Review of PMTU - Fix Broken Communication Caused by VPN

Have you ever experienced that your remote desktop client could not connect to some of your windows servers? And most of the time the traffic was going through VPN tunnel. You have tried all kinds of troubleshooting tools such as ping, telnet etc and they all worked well. And your sniffer told you the tcp session on port 3389 was established too. But wait a second, some of the packets could not be seen from the other side. What is that?

If you look closer, these packets all share the same character. They are larger than others. Typically over 1400 bytes. Let's read why these larger packets get dropped.

"Some noncompliant routers silently drop IP datagrams that cannot be fragmented or do not correctly report their next-hop MTU.

To work around these problematic devices, changes can be made to the Windows Server 2003 TCP/IP stack by editing these registry values within the HKEY_LOCAL_MACHINE\SYSTEM\CurrentControlSet\Services\Tcpip\Parameters key:

  • EnablePMTUBHDetect. This value adjusts the PMTU discovery algorithm to attempt to detect noncompliant routers, also called PMTU black hole routers. PMTU black hole detection is disabled by default but can be enabled by adding this value to the registry key and setting it to 1.

  • EnablePMTUDiscovery. This value enables or disables the PMTU discovery mechanism, helping to diagnose problems with black hole routers. PMTU discovery is enabled by default but can be disabled by adding this value to the registry key and setting it to 0.

    PMTU discovery is enabled so that the two sides of a conversation can negotiate the most efficient MTU. When PMTU discovery is disabled, an MSS of 536 bytes and an MTU of 540 bytes are used for all non-local destination addresses.

    Note  On nonsecure networks, allowing PMTU discovery carries the risk that an attacker might force the MTU to a very small value and overwork the local system's TCP/IP stack."
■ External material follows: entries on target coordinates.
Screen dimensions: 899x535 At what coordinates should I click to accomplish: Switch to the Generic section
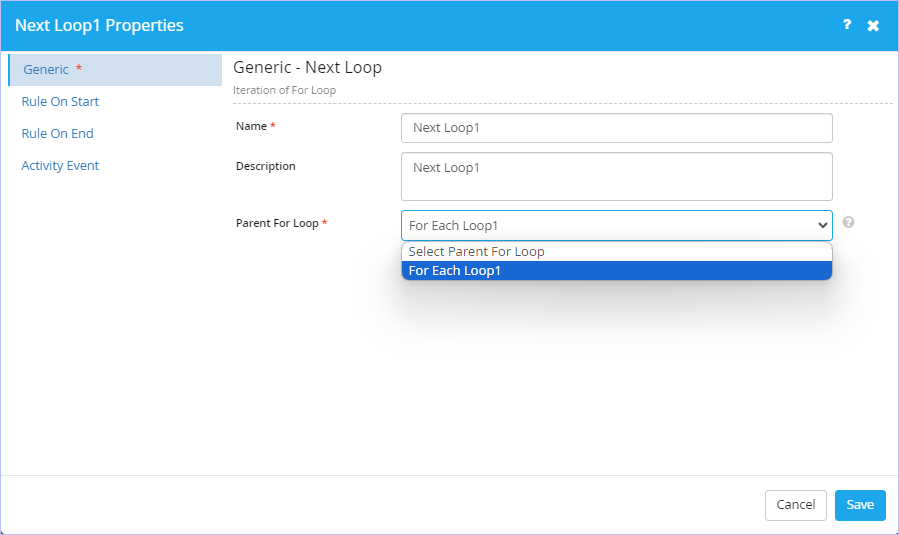pyautogui.click(x=115, y=70)
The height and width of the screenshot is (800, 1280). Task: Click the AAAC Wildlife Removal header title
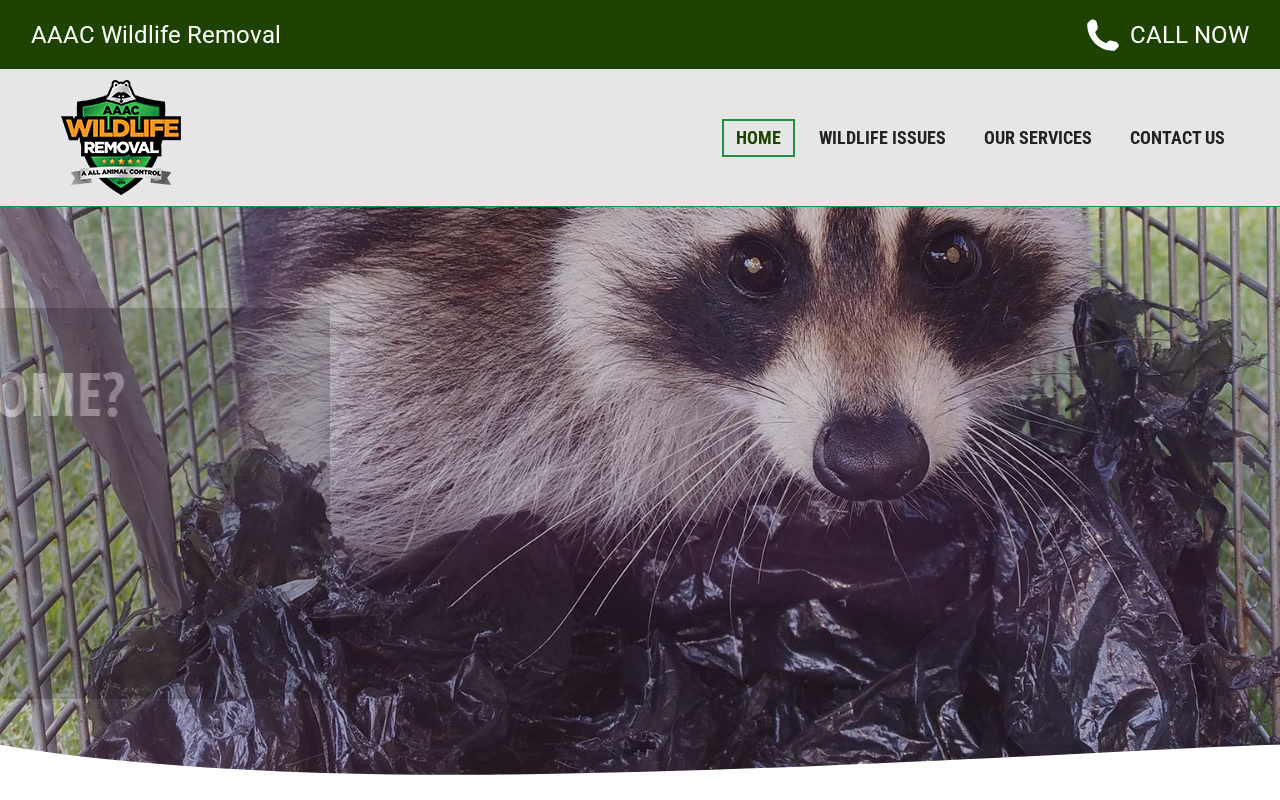156,35
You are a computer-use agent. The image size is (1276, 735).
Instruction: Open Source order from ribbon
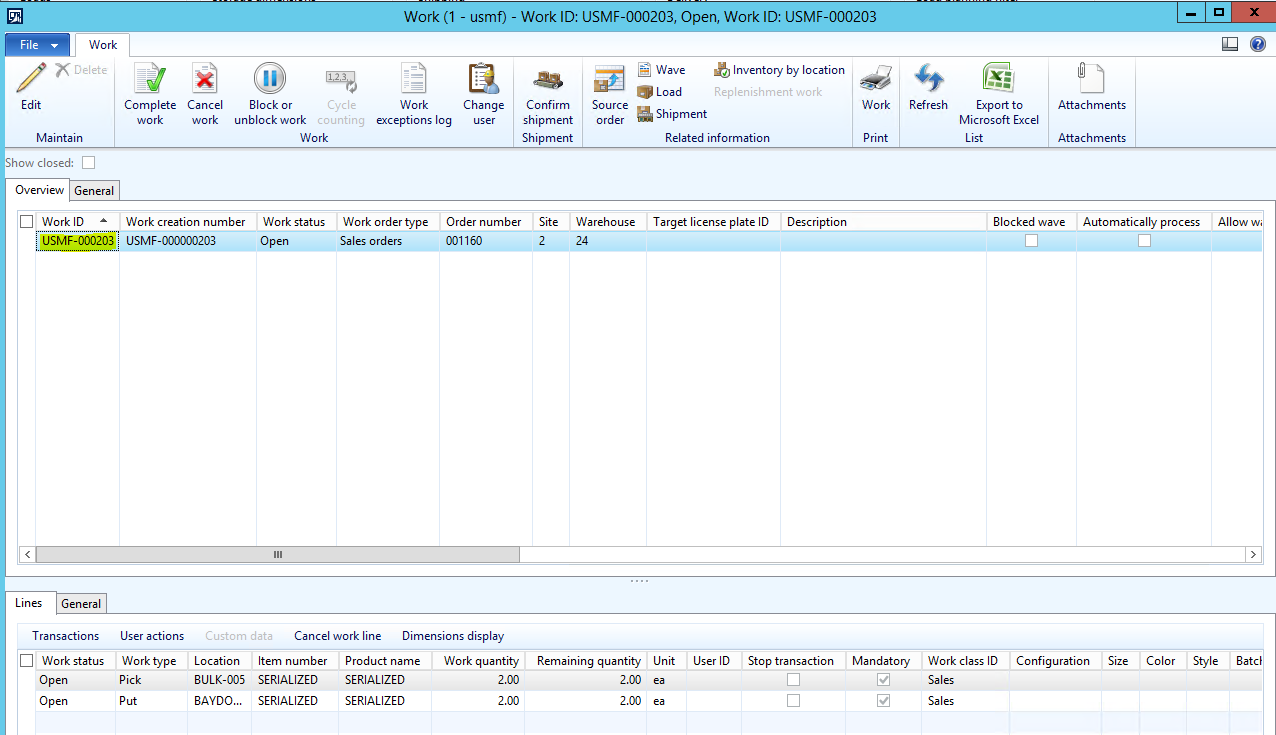609,80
This works across windows platforms including xp, vista, 2003 etc. Not tested on 2008 and windos 7 yet but they should apply the same principle if you encounter the similar issue.

One paticular note: this often happens in the vpn scenarios because VPN servers need to add header before the normal packet. And most of the network devices silently drop the over sized packet when don't fragment (DF) is set. I have seen this for so many times and it took me quite a while to fix it when I first saw it when troubleshooting a intranet application issue accross large partner's network.

Two options to fix this problem, I will normally try to set the EnablePMTUBHDetect first. If this doesn't solve the problem (sometimes it will happen), try to setup static MTU size on that network interface, normally it works.